Die Klägerin hat daher mit der Verweisung auf den Beruf des Bürokaufmanns eine begründete materiell-rechtliche Einwendung gegen den titulierten Anspruch geltend gemacht.

Wirksam wird die Leistungseinstellung nach § 1 Abs. 4 BUZ nicht vor Ablauf eines Monats nach Absenden der Mitteilung, frühestens zu Beginn des darauffolgenden Versicherungsvierteljahres, das hier am 1. April begann. Die Einstellung ist daher ab dem 1. Oktober 2001 wirksam geworden.

Aus der Begründetheit der Vollstreckungsgegenklage folgt zugleich ein Anspruch auf Herausgabe der vollstreckbaren Ausfertigungen der beiden im Vorprozess ergangenen Urteile, der mit der Vollstreckungsgegenklage zulässigerweise verbunden werden kann (Zöller-Herget, ZPO, 22. Aufl., § 767 Rnr. 21).

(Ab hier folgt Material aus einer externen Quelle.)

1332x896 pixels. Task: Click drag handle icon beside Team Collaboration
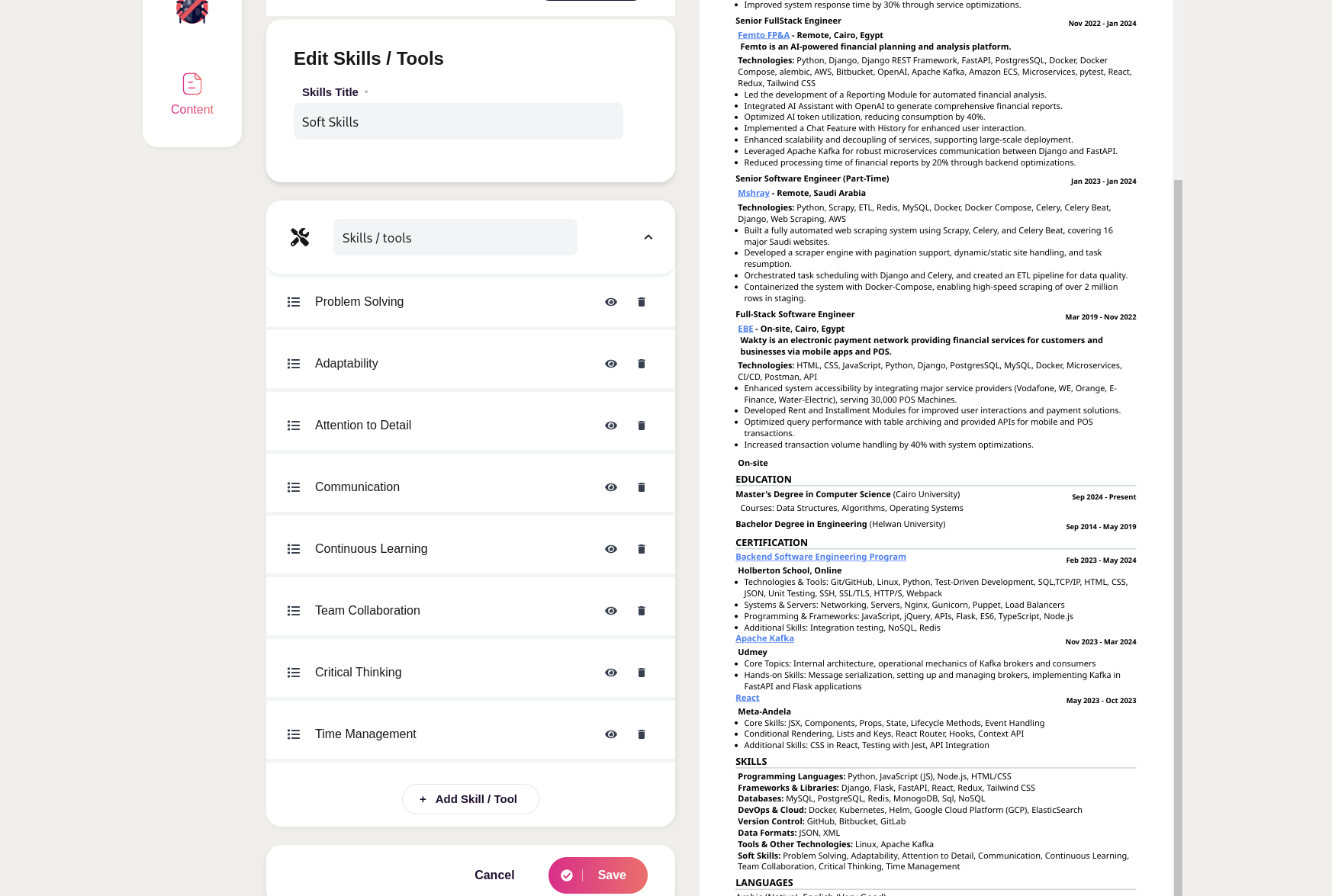[x=294, y=611]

Die Kostenentscheidung beruht auf § 91 ZPO.

Die Entscheidung über die vorläufige Vollstreckbarkeit beruht auf §§ 708 Nr. 10, 711, 713 ZPO.

Die Voraussetzungen für die Zulassung der Revision (§ 543 Abs. 2 ZPO) liegen nicht vor.

Streitwert der Berufungsinstanz: 9.884,60 € (dreieinhalbfacher Jahresbetrag der Berufsunfähigkeitsrente und der Beitragsbefreiung, §§ 12 GKG, 9 ZPO).